I meccanismi sopra richiamati, infatti, dovrebbero rappresentare una sufficiente garanzia di equità complessiva del sistema: definendo in maniera corretta i decreti attuativi, oltre a garantire la libera concorrenza, vantaggi per i consumatori e una maggiore efficienza nell’allocazione delle risorse in un settore “bloccato” ormai da decenni, sarebbe possibile in ogni caso tutelare i gestori e gli investimenti effettuati.
Fatte queste premesse, e analizzando la questione in maniera asettica, appare ancora una volta un po’ surreale la gestione del problema da parte della politica, sia da parte di una destra che si riscopre improvvisamente (?) contro il libero mercato, sia da una sinistra che pure non ha espresso posizioni chiare sul tema (dimenticando, per citare Alesina e Giavazzi, che in molti casi “il liberismo è di sinistra”: banalmente, aprire al mercato consentirebbe anche a chi non ha ereditato una concessione di vincerne una). Si ripete anche in questo caso una dinamica ormai consolidata, che guarda solo al “saldo netto” in termini elettorali, nella paura di perdere i voti di chi vede svanire posizioni di vantaggio, senza per questo la certezza di ottenere il consenso di chi beneficia delle nuove norme.
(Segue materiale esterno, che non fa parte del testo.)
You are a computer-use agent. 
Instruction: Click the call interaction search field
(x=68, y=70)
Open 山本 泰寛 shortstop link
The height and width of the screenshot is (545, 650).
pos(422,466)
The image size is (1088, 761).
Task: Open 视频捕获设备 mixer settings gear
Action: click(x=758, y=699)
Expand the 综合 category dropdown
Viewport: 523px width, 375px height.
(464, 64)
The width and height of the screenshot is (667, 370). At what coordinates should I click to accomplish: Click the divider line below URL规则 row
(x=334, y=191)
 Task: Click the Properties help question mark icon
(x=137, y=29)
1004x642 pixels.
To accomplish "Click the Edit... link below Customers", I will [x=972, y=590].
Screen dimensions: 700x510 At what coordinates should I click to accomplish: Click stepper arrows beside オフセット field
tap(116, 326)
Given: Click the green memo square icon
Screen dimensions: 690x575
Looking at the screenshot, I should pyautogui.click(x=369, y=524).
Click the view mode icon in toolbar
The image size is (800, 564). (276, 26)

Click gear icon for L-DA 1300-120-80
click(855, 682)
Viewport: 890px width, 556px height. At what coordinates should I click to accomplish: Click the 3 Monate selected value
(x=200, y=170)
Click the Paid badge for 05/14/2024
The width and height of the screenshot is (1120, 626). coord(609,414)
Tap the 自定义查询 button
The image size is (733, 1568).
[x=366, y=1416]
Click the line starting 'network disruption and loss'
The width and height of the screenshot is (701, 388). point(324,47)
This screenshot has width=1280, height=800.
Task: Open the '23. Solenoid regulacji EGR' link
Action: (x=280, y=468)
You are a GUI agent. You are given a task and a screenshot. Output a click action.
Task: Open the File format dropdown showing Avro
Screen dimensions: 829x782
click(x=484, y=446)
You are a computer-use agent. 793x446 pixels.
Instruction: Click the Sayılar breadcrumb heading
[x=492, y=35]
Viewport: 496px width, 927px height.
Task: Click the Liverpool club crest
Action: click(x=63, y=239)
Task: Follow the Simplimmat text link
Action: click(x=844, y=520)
La “melina” effettuata nel corso degli anni non giova a nessuno, tantomeno agli operatori, le cui proroghe (come già avvenuto di recente) potrebbero essere oggetto di ricorsi e conseguentemente annullate, creando loro danni e generando costi non recuperabili. Non sarebbe meglio normare definitivamente la materia e dare certezza del diritto? Non appare opportuno definire criteri quanto più oggettivi possibile per sfruttare suolo demaniale, che in alcune zone è occupato da lidi privati per il 70% della superficie? Certo, in un’ottica di breve periodo (purtroppo quasi sempre prevalente), avrebbero tutti da perdere: come detto, la politica teme di perdere consensi, mentre i balneatori temono non tanto di perdere le gare, quanto che si metta mano anche alla questione dei canoni di concessione, che in più di qualche caso – a onor del vero – potrebbero essere oggetto quantomeno di piccoli ritocchi. Tuttavia, anche alla luce degli obblighi normativi, continuare a lanciare la palla in avanti non sembra una strategia efficace ma solo un modo per non affrontare il problema, come spesso accaduto in Italia in molti ambiti, salvo generare successivamente risultati a volte anche disastrosi (si pensi solo ad Alitalia o Ilva).
Di conseguenza, la vicenda delle concessioni balneari può essere un ulteriore importante banco di prova per uscire dalla logica del consenso e dei vantaggi di breve termine, sia da parte della politica che degli operatori economici, che hanno a disposizione tutti gli strumenti legislativi per far valere le proprie ragioni. Si tratta “solo” di trovare un punto di equilibrio sostenibile, rinunciando a un piccolo vantaggio individuale immediato a fronte di benefici generali più ampi e più estesi nel tempo: la mesòtes di Aristotelica memoria, in qualche caso, risulta un concetto ancora attuale e apprezzabile.